CONSIGNE => Repérez toutes les lignes des données qui contiennent le mot « will » et recopiez-les, en tenant compte de la casse.

Extrait d'un jeu de données
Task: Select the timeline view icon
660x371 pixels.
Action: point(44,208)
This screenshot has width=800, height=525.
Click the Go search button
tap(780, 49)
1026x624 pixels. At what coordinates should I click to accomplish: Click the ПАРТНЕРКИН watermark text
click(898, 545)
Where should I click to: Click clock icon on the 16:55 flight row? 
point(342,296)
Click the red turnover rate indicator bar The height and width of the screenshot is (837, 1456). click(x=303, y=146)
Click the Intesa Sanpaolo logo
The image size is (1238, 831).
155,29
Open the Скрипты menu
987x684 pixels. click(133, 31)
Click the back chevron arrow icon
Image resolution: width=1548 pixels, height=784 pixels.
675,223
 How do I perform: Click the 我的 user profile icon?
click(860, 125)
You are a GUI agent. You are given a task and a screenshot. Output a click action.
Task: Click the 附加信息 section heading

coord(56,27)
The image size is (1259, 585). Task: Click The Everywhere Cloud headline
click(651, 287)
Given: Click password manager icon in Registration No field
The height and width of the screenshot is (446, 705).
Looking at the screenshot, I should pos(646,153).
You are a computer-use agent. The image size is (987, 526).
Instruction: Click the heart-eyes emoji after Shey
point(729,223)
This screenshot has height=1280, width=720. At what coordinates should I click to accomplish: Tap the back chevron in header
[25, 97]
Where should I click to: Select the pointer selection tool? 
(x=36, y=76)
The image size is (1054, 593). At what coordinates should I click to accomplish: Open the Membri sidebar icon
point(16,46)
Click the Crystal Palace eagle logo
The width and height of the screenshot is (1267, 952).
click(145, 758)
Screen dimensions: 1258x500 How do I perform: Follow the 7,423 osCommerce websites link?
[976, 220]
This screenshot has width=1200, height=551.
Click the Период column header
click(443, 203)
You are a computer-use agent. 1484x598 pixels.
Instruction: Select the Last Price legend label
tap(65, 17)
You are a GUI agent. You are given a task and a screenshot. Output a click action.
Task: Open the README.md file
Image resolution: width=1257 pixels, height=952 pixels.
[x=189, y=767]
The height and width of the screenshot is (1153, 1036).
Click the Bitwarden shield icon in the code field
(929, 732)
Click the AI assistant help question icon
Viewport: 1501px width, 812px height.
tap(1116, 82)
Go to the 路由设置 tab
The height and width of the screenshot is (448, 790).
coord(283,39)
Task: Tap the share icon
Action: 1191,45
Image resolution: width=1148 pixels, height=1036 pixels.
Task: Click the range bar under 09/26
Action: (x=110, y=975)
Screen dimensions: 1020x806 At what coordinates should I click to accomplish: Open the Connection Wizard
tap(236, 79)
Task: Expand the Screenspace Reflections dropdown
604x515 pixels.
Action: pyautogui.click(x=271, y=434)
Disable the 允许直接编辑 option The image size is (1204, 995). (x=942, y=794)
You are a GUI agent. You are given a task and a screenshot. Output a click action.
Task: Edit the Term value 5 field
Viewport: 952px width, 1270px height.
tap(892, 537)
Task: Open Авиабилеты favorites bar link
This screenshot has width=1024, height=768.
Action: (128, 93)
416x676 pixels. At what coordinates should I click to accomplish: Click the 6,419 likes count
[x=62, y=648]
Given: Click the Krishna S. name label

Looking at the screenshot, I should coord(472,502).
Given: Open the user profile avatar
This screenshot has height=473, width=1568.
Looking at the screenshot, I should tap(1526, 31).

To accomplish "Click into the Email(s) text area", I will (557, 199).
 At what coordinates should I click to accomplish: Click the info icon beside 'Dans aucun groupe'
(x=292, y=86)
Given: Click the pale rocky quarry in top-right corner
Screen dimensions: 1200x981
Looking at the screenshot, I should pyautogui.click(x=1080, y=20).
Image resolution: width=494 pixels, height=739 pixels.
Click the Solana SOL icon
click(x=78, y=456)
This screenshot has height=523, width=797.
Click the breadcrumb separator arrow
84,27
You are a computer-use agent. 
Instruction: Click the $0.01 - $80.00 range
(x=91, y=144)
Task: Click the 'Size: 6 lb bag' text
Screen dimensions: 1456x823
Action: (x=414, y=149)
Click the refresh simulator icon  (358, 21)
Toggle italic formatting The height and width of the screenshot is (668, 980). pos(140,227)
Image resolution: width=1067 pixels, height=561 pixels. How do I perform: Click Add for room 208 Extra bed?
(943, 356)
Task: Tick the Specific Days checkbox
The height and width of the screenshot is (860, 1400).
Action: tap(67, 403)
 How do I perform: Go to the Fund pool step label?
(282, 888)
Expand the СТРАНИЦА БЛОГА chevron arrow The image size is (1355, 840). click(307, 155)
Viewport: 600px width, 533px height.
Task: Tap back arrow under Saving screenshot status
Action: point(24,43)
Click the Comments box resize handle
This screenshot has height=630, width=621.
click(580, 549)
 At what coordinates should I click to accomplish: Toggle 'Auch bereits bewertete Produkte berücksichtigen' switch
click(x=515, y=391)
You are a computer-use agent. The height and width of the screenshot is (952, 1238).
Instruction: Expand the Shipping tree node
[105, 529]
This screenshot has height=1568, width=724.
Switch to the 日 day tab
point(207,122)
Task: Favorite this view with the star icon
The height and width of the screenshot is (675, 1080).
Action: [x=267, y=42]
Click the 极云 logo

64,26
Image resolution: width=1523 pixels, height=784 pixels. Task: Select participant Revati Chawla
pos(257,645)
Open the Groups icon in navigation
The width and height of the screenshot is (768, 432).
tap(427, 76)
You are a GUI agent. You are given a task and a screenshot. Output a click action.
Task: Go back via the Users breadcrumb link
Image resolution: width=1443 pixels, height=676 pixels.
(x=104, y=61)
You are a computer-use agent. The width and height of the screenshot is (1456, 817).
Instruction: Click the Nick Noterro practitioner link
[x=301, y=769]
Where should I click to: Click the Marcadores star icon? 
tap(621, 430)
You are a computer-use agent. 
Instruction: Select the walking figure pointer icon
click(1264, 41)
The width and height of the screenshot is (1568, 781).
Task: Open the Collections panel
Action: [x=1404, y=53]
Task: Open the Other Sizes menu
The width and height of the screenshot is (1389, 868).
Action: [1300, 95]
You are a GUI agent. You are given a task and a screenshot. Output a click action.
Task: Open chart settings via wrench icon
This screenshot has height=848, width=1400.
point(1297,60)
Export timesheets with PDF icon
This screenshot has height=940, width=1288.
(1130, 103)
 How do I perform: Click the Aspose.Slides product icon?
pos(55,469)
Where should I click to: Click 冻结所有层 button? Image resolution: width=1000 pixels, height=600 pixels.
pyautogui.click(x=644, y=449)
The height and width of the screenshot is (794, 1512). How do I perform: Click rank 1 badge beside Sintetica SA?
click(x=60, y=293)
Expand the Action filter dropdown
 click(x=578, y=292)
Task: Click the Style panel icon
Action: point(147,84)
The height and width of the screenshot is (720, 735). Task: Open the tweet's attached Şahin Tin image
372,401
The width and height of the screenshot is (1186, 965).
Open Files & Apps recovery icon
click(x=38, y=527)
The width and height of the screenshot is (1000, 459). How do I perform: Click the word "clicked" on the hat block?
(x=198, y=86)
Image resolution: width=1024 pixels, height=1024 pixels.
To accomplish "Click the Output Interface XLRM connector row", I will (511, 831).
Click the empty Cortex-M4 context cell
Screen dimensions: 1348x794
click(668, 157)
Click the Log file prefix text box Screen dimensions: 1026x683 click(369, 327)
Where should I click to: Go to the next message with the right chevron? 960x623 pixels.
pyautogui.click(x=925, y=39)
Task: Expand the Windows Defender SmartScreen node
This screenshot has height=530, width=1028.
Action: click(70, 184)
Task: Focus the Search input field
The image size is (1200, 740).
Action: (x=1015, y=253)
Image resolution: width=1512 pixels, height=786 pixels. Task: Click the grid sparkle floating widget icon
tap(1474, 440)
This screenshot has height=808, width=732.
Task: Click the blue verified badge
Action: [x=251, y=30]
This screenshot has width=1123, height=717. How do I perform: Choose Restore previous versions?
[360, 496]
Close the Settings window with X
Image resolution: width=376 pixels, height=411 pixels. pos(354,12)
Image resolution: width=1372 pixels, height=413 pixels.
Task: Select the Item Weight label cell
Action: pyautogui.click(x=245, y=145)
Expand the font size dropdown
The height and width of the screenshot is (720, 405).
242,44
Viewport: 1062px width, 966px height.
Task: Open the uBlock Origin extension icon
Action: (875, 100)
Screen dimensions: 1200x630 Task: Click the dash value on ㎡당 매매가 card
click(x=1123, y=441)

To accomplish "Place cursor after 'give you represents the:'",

RÉSULTAT =>
To accomplish "Click into the Email(s) text area", I will (557, 199).
To accomplish "Click the Output Interface XLRM connector row", I will (511, 831).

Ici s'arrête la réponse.